The relation between measured capacitance (CAP) and applied occupant weight (WT) is graphically depicted in FIG. 2. The measured capacitance essentially has two states: an unloaded (empty seat) state in which the capacitance is relatively low, and a loaded (occupant present) state in which the capacitance is relatively high. A threshold THR may be set to a value intermediate the high and low capacitance levels as shown to easily distinguish between the unloaded and loaded states. The threshold THR in illustrated embodiment is calibrated to correspond to an applied occupant weight of 15 lbs, but it will be appreciated that the apparatus may be calibrated to suit the requirements of different applications. Also, in applications where the cover 26 is stretched very tightly to provide a firm seating surface, it is possible that the bladder 30 will partially distend into the peripheral cavity 50 even when the seat 12 is unoccupied. In such cases, a spring mechanism (not shown) can be disposed between the upper and lower mats 32, 34 to bias the mats 32, 34 apart so that the bladder 30 only distends into the peripheral cavity 50 when the seat 12 is occupied.
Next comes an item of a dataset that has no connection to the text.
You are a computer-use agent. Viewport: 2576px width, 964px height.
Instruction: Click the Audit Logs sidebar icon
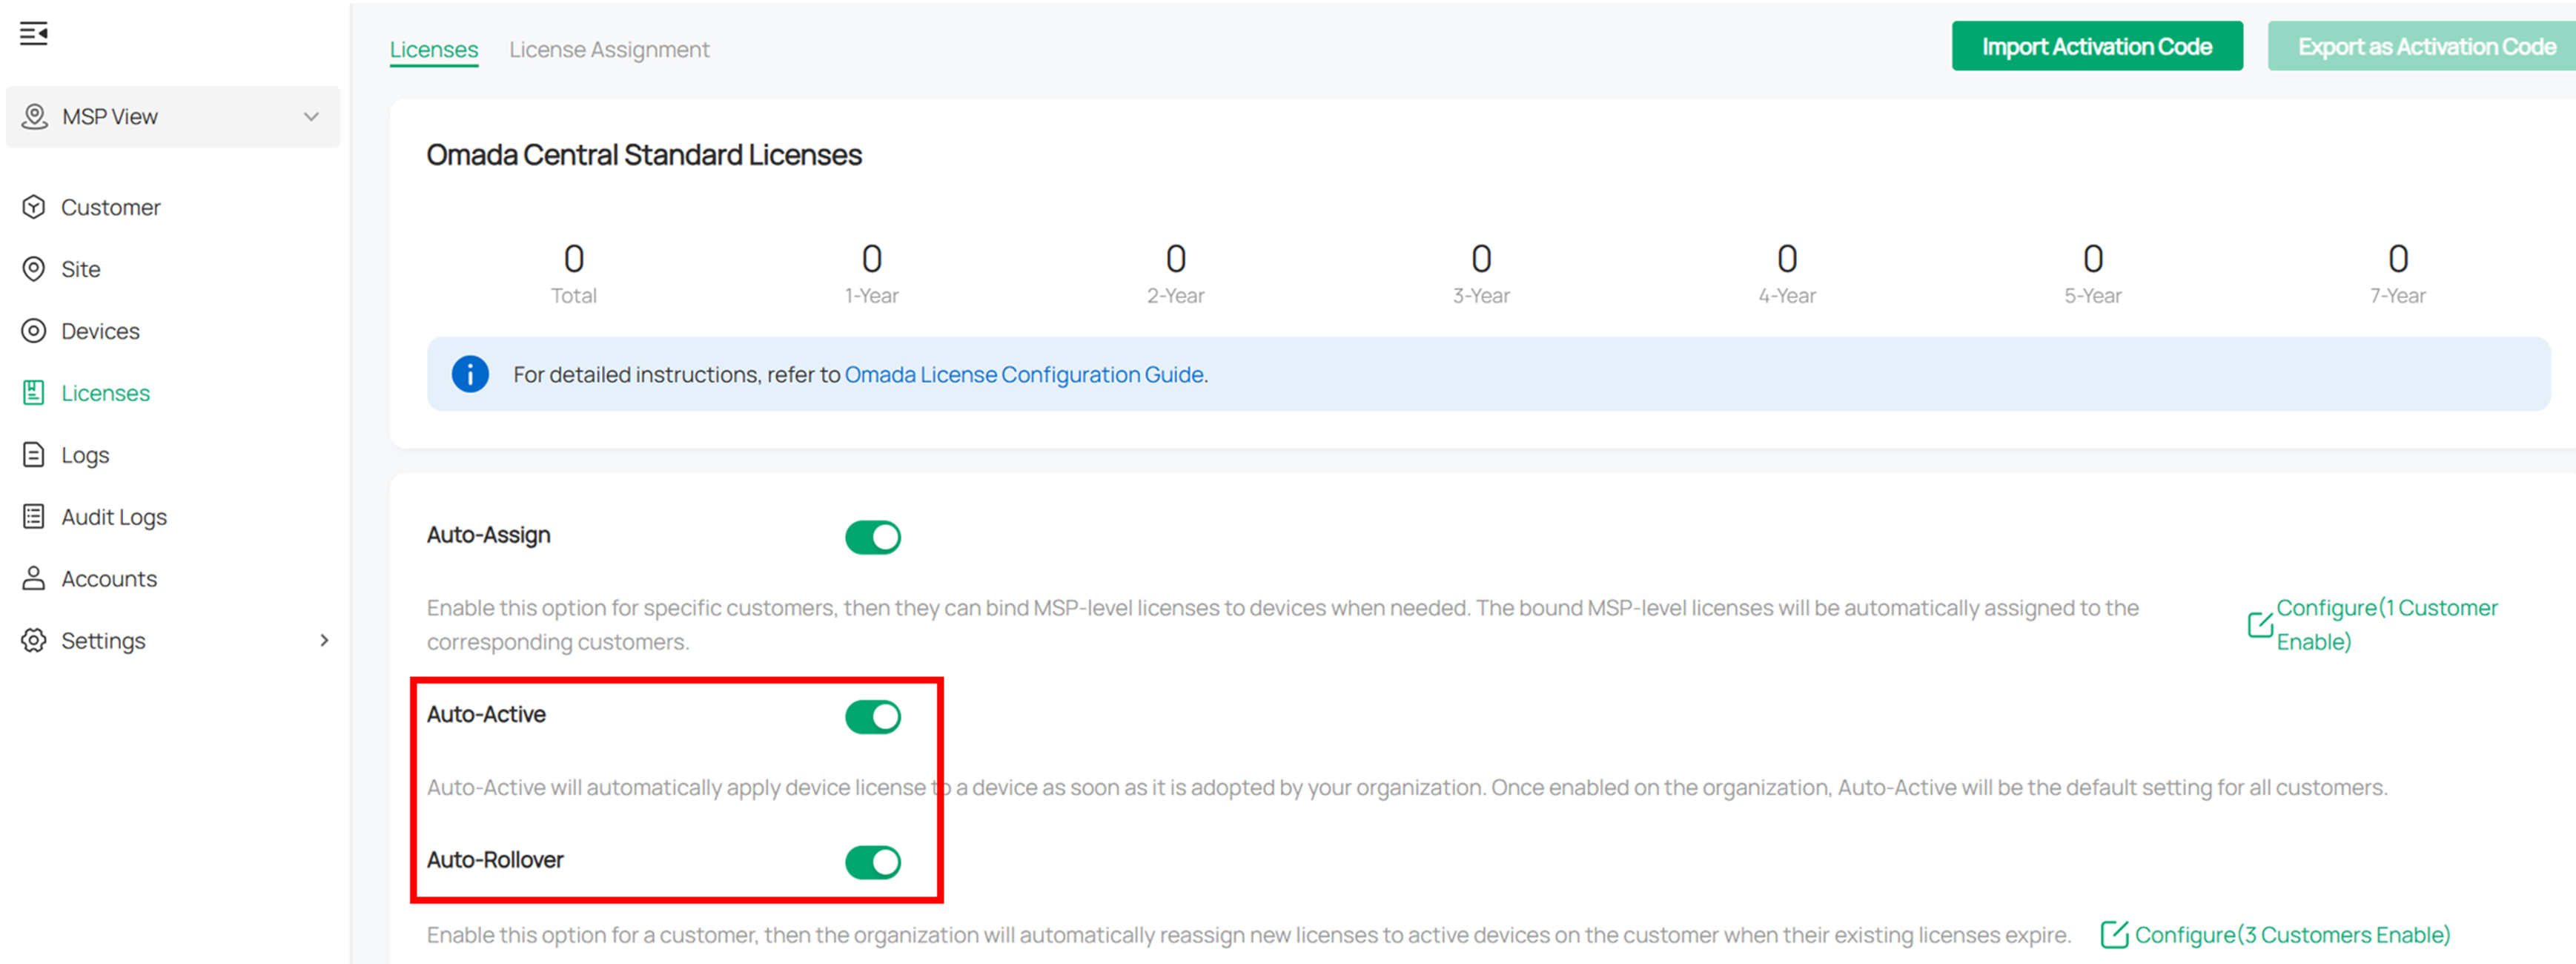(x=34, y=516)
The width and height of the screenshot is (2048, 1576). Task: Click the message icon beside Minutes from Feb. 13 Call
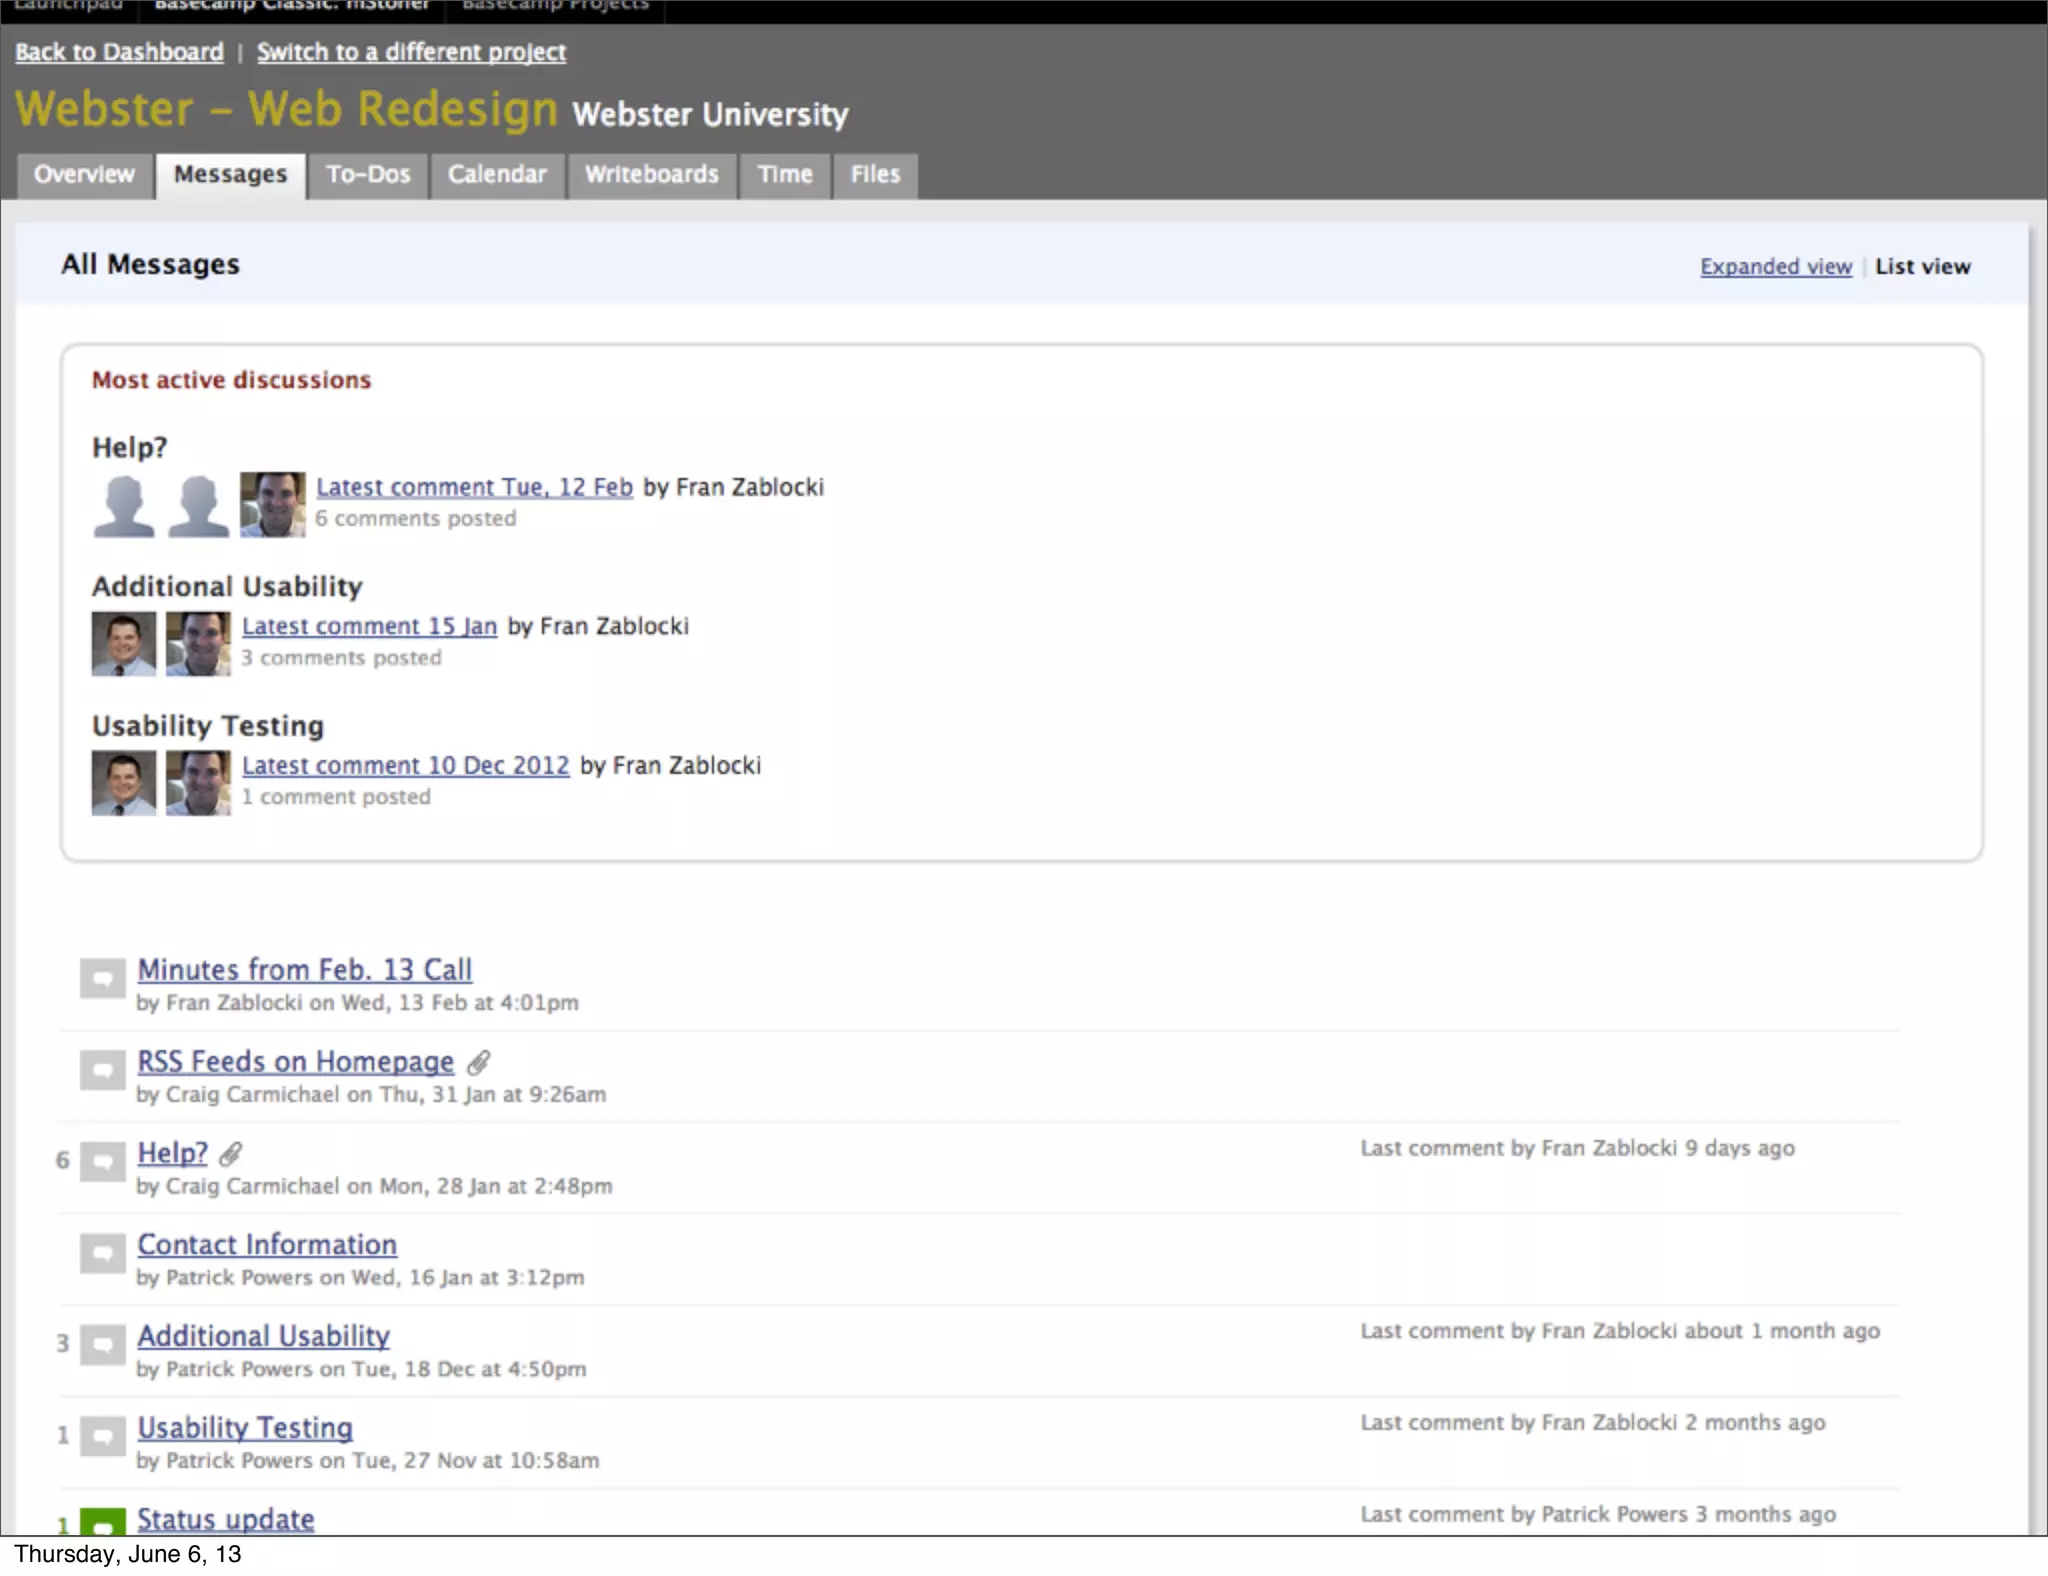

FIG. 3 is a simplified flow diagram representative of a software routine executed by the electronic controller 42 for interpreting the measured capacitance and producing a corresponding occupant presence output on line 52. The illustrated routine may be periodically executed during vehicle operation, or on detection of a change in vehicle conditions that might accompany a change in occupant status. Referring to FIG. 3, the block 60 compares the measured capacitance CAP with the threshold THR. If CAP exceeds THR, the block 62 is executed to produce an indication on line 52 that the seat 12 is occupied; otherwise, the block 64 is executed to produce an indication on line 52 that the seat 12 is empty.

In summary, the apparatus of the present invention provides an easily calibrated and cost effective way of detecting occupant presence. While the apparatus has been described in reference to the illustrated embodiment, it should be understood that various modifications in addition to those mentioned above will occur to persons skilled in the art. For example, the peripheral cavity 50 may partially or fully surround the semi-rigid mat 32, the mat 32 may be formed integral with the cushion 16, the conductor plates 38, 40 may be disposed on either side of the respective upper and lower mats 32, 34, and so on. Furthermore, it should be recognized that the term capacitance as used herein is simply a way of characterizing the change in electric field coupling between the upper and lower conductor films, and any technique for measuring the change in such coupling is essentially equivalent for purposes of this invention. Accordingly, it is intended that the invention not be limited to the disclosed embodiment, but that it have the full scope permitted by the language of the following claims.